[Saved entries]
▬▬▬▬▬▬▬▬▬▬

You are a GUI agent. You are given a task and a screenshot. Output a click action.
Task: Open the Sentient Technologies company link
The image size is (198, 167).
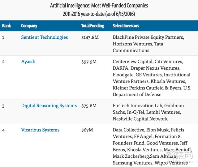point(44,37)
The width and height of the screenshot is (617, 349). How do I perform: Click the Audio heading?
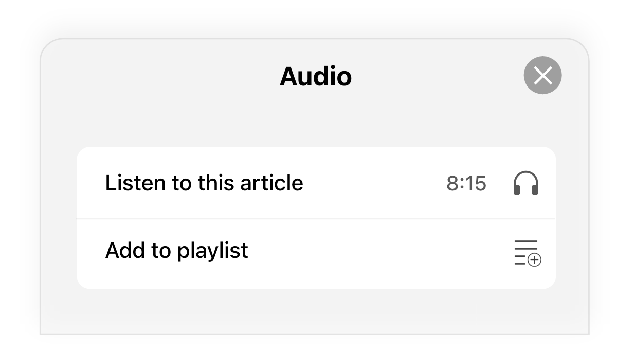[316, 77]
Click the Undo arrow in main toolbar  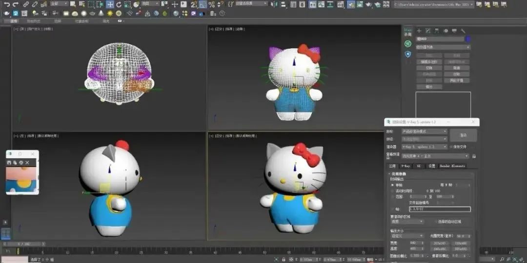[x=7, y=4]
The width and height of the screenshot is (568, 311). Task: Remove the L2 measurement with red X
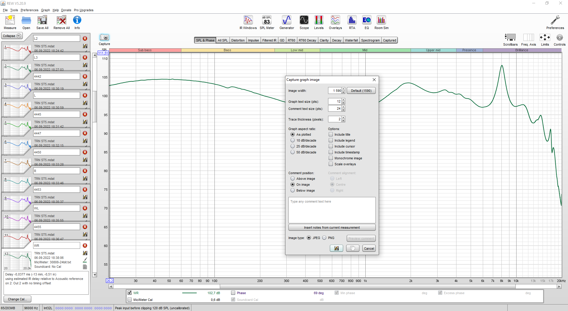click(x=85, y=39)
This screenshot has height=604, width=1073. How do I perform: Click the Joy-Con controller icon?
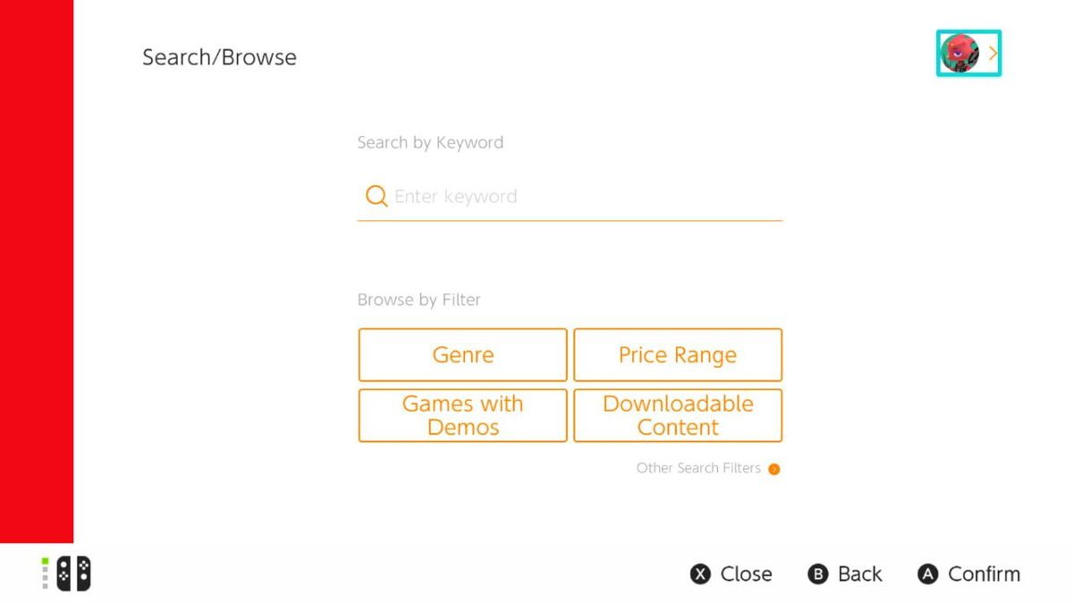(x=73, y=574)
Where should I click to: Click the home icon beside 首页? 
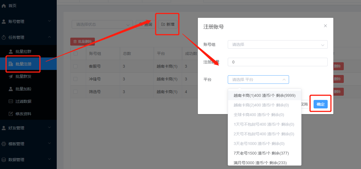pyautogui.click(x=4, y=6)
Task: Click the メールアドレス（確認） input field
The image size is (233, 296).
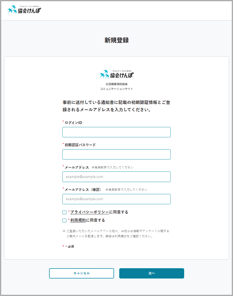Action: (x=117, y=199)
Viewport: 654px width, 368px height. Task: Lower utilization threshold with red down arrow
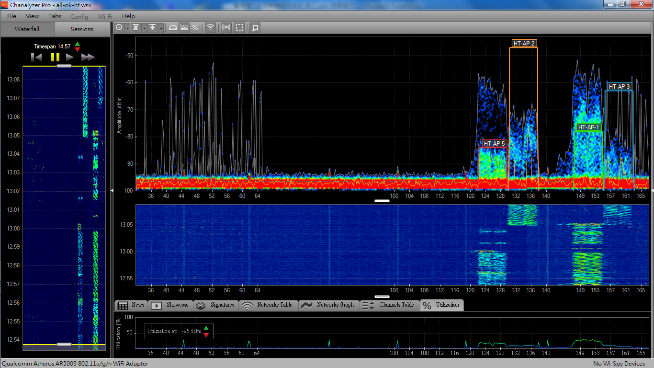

▬▬▬▬▬▬▬▬▬▬

# What you need to do:
The answer must be an exact copy of the lines from the one containing "Where should I" through the last line of the records, with no pictures included.

# Solution:
Where should I click to: Click the home icon beside 首页? 
pyautogui.click(x=4, y=6)
Task: Click the メールアドレス（確認） input field
The image size is (233, 296).
Action: (x=117, y=199)
Viewport: 654px width, 368px height. Task: Lower utilization threshold with red down arrow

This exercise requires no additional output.